On another note, I wanted to share a piece of writing that will hopefully encourage your heart wherever you are. It’s an intimate piece, but it comforted me.

There are so many things that are pulling at our minds and hearts that are earthbound and in the here and now. I am trying to certainly care about the here and now but also train and discipline myself to remember that there is much beyond the here now waiting for us.

If we know Jesus, Heaven is our future promise.

One foggy morning after the loss of my little brother, I was standing on our property and listened quietly as this dropped into my heart. 

I hope you enjoy - Sabrina


JUST BEYOND THE FENCEPOST

Today I woke up wondering if I would see TJ again. My heart questioned and wrestled for a moment to feel sad and then settled on a peaceable knowing.

I walked outside and saw the most beautiful low lying clouds all over the farm where we live. They covered so much of the landscape. It was like a layer of hazy mirage over everything I saw. It felt like a dream. It was so beautiful. Almost as if Heaven had lowered to Earth to greet the morning.
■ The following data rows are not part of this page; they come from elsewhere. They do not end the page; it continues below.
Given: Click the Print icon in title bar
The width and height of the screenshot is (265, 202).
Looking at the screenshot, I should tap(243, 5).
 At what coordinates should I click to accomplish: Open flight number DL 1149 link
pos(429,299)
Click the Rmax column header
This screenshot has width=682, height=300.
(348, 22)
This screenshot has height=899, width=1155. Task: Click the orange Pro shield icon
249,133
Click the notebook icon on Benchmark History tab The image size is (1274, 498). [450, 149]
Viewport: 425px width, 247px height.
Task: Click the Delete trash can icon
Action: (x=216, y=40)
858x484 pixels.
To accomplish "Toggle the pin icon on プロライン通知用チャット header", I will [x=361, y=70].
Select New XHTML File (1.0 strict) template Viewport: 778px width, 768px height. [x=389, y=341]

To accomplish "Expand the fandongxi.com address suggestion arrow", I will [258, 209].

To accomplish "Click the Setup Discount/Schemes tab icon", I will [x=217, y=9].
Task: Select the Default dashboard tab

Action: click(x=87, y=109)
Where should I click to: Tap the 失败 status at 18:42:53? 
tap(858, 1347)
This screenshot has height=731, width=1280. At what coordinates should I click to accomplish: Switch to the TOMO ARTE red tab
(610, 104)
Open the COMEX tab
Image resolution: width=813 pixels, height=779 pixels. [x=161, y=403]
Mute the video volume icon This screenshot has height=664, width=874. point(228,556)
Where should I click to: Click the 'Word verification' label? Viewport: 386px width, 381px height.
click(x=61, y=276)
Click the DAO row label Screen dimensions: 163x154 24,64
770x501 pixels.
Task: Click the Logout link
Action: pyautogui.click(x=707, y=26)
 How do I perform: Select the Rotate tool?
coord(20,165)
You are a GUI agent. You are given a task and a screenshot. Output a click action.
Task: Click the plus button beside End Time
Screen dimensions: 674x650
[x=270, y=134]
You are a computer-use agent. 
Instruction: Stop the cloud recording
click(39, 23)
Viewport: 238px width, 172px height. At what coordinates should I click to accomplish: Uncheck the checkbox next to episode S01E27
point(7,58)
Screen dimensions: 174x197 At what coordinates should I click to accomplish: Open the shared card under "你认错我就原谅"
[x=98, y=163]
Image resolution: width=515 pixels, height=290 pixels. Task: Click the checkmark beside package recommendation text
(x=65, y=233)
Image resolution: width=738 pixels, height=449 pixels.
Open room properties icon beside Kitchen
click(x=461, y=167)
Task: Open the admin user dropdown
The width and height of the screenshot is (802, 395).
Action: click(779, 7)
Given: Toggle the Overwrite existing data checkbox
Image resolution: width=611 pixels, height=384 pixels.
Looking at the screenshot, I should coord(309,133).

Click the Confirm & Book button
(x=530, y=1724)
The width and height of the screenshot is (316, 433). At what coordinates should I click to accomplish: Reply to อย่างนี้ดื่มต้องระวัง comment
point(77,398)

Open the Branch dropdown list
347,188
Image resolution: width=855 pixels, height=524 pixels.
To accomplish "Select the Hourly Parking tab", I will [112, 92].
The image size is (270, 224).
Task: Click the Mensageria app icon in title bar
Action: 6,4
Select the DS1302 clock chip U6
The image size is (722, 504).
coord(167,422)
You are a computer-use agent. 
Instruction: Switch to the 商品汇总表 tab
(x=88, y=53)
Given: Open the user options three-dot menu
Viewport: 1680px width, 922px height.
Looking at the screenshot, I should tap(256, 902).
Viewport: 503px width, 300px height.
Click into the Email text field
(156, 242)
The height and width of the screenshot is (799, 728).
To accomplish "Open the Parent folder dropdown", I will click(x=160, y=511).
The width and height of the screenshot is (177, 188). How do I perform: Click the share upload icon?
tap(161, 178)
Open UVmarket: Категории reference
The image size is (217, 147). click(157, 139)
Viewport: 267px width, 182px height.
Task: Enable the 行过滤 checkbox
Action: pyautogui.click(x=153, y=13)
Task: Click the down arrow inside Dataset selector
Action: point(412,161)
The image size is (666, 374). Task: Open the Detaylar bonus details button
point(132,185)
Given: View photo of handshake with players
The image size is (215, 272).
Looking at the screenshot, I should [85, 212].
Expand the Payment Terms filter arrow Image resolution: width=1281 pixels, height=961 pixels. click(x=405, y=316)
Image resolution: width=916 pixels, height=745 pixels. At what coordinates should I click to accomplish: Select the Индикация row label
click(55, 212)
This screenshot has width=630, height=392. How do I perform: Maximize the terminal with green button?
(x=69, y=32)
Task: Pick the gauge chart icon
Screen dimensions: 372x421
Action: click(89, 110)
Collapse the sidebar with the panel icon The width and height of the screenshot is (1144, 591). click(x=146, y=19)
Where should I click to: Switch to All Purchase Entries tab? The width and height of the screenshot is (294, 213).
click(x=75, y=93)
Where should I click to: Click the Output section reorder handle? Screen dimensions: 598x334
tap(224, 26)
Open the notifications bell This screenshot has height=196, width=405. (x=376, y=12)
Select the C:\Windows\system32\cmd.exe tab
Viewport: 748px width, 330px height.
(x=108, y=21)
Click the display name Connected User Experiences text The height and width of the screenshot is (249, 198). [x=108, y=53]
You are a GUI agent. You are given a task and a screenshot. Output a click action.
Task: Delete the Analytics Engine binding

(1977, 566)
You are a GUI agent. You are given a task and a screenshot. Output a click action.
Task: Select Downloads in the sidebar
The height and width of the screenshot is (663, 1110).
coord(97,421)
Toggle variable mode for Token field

I kept thinking: I wonder if this is what it will feel like in heaven. When we first get to that new land and everything feels peaceful and calm, tender and warm. I imagined if I kept looking through the cloudy expanse I would see TJ walking toward me.

I longed that it would happen and felt delight that one day I WOULD see him walking toward me-maybe out of the backdrop much like this.

I took so many pictures. The beauty and the quiet of the morning seemed to satisfy my soul in a deep cavity of grief.

I thought to myself, “He’s just beyond the fencepost.”

What is separating us is like this veil of clouds.

Some of the pictures I took we’re just Shrubs because the backdrop of the clouds were so pretty.

I thought, “If I think a withering shrub or weed is pretty on this side of the clouds as

I stood there with my heart stirring to remain with hopeful anticipation…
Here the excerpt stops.